Specifically, the linear approximation for the scalar-valued function is \[ y(x) \approx y\left(\mu_x\right) + D y\left(\mu_x\right)\, \left(x-\mu_x\right) \] where \(D y(x) = y'(x)\) is the first derivative of the transformation \(y(x)\) and \(D y\left(\mu_x\right)\) is the first derivative evaluated at the mean \(\mu_x\), and for the vector-valued function \[ \boldsymbol y(\boldsymbol x) \approx \boldsymbol y\left(\boldsymbol \mu_{\boldsymbol x}\right) + D \boldsymbol y\left(\boldsymbol \mu_{\boldsymbol x}\right) \, \left(\boldsymbol x-\boldsymbol \mu_{\boldsymbol x}\right) \] where \(D \boldsymbol y(\boldsymbol x)\) is the Jacobian matrix (vector derivative) for the transformation \(\boldsymbol y(\boldsymbol x)\) and \(D \boldsymbol y\left(\boldsymbol \mu_{\boldsymbol x}\right)\) is the Jacobian matrix evaluated at the mean \(\boldsymbol \mu_{\boldsymbol x}\).
In the univariate case the delta method yields as approximation for the mean and variance of the transformed random variable \(y\) \[ \text{E}(y) \approx y\left(\mu_x\right) \] and \[ \text{Var}(y)\approx \left(D y\left(\mu_x\right)\right)^2 \, \sigma^2_x \]
For the vector random variable \(\boldsymbol y\) the delta method yields \[\text{E}(\boldsymbol y)\approx\boldsymbol y\left(\boldsymbol \mu_{\boldsymbol x}\right)\] and \[ \text{Var}(\boldsymbol y)\approx D \boldsymbol y\left(\boldsymbol \mu_{\boldsymbol x}\right) \, \boldsymbol \Sigma_{\boldsymbol x} \, D\boldsymbol y\left(\boldsymbol \mu_{\boldsymbol x}\right)^T \]
Assuming \(y(x) = a + b x\), with \(x(y) = (y-a)/b\), \(D y(x) = b\) and \(D x(y) = b^{-1}\), recovers the univariate location-scale transformation. Likewise, assuming \(\boldsymbol y(\boldsymbol x) = \boldsymbol a+ \boldsymbol B\boldsymbol x\), with \(\boldsymbol x(\boldsymbol y) = \boldsymbol B^{-1}(\boldsymbol y-\boldsymbol a)\), \(D\boldsymbol y(\boldsymbol x) = \boldsymbol B\) and \(D\boldsymbol x(\boldsymbol y) = \boldsymbol B^{-1}\), recovers the multivariate location-scale transformation.
3.3 Exponential tilting and exponential families
Another way to change the distribution of a random variable is by exponential tilting.

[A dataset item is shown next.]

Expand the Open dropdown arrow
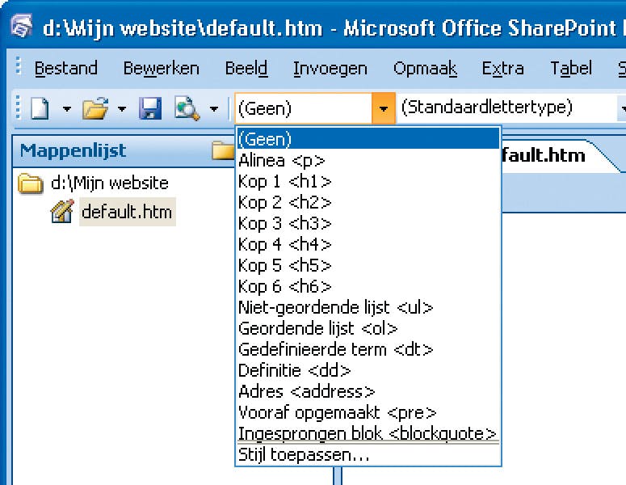The width and height of the screenshot is (626, 485). pyautogui.click(x=121, y=108)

Suppose there is a vector valued function \(\boldsymbol t(x)\) where each component is a transformation of \(x\), usually a simple function such the identity \(x\), the square \(x^2\), the logarithm \(\log(x)\) etc. These are called the canonical statistics. Typically, the dimension of \(\boldsymbol t(x)\) is small.

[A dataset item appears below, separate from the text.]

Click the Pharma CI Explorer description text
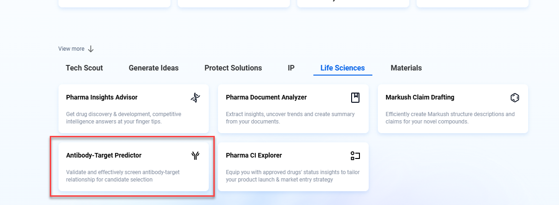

The exponential tilt of a base distribution \(B\) with base function \(h(x)\) (possibly unnormalised) toward the linear combination \(\boldsymbol \eta^T \boldsymbol t(x)\) of the canonical statistics \(\boldsymbol t(x)\) and the canonical parameters \(\boldsymbol \eta\) yields the distribution family \(P(\boldsymbol \eta)\) with pdmf \[ p(x|\boldsymbol \eta) = \underbrace{e^{ \boldsymbol \eta^T \boldsymbol t(x)}}_{\text{exponential tilt}}\, h(x) \, /\, z(\boldsymbol \eta) \] The normaliser or partition function \(z(\boldsymbol \eta)\) ensures that \(p(x|\boldsymbol \eta)\) integrates to one, with \[ z(\boldsymbol \eta) = \int_x \, e^{ \boldsymbol \eta^T \boldsymbol t(x)}\, h(x) \, dx \] In particular, \(z(\mathbf 0)=\int_x h(x) \, dx\) ensures that \[ p(x|\mathbf 0) = h(x)/z(\mathbf 0) = b(x) \] is a valid base pdmf. If \(h(x)\) is a pdmf then \(z(\mathbf 0)=1\) and \(b(x)=h(x)\).
A distribution family \(P(\boldsymbol \eta)\) obtained by exponential tiling is called an exponential family. The set of values of \(\boldsymbol \eta\) for which \(z(\boldsymbol \eta) < \infty\), and hence for which \(p(x|\boldsymbol \eta)\) is well defined, comprises the parameter space of the exponential family. Some choices of \(h(x)\) and \(\boldsymbol t(x)\) do not yield a finite normalising factor for any \(\boldsymbol \eta\) and hence these cannot be used to form an exponential family.
The log-normaliser or log-partition function \(a(\boldsymbol \eta) = \log z(\boldsymbol \eta)\) is the cumulant generating function for the canonical statistics. Its gradient yields the mean \[ \text{E}( \boldsymbol t(x) ) = \boldsymbol \mu_{\boldsymbol t}= \nabla a(\boldsymbol \eta) \] and the Hessian matrix the variance \[ \text{Var}( \boldsymbol t(x) ) = \boldsymbol \Sigma_{\boldsymbol t}= \nabla \nabla^T a(\boldsymbol \eta) \]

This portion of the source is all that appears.